(Collection entries)
— Start —
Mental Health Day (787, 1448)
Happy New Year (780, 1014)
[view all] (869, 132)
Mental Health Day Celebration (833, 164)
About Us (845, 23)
— End —
Could you output each line of the listing above unchanged, from the first entry to the last?

Mental Health Day (787, 1448)
Happy New Year (780, 1014)
[view all] (869, 132)
Mental Health Day Celebration (833, 164)
About Us (845, 23)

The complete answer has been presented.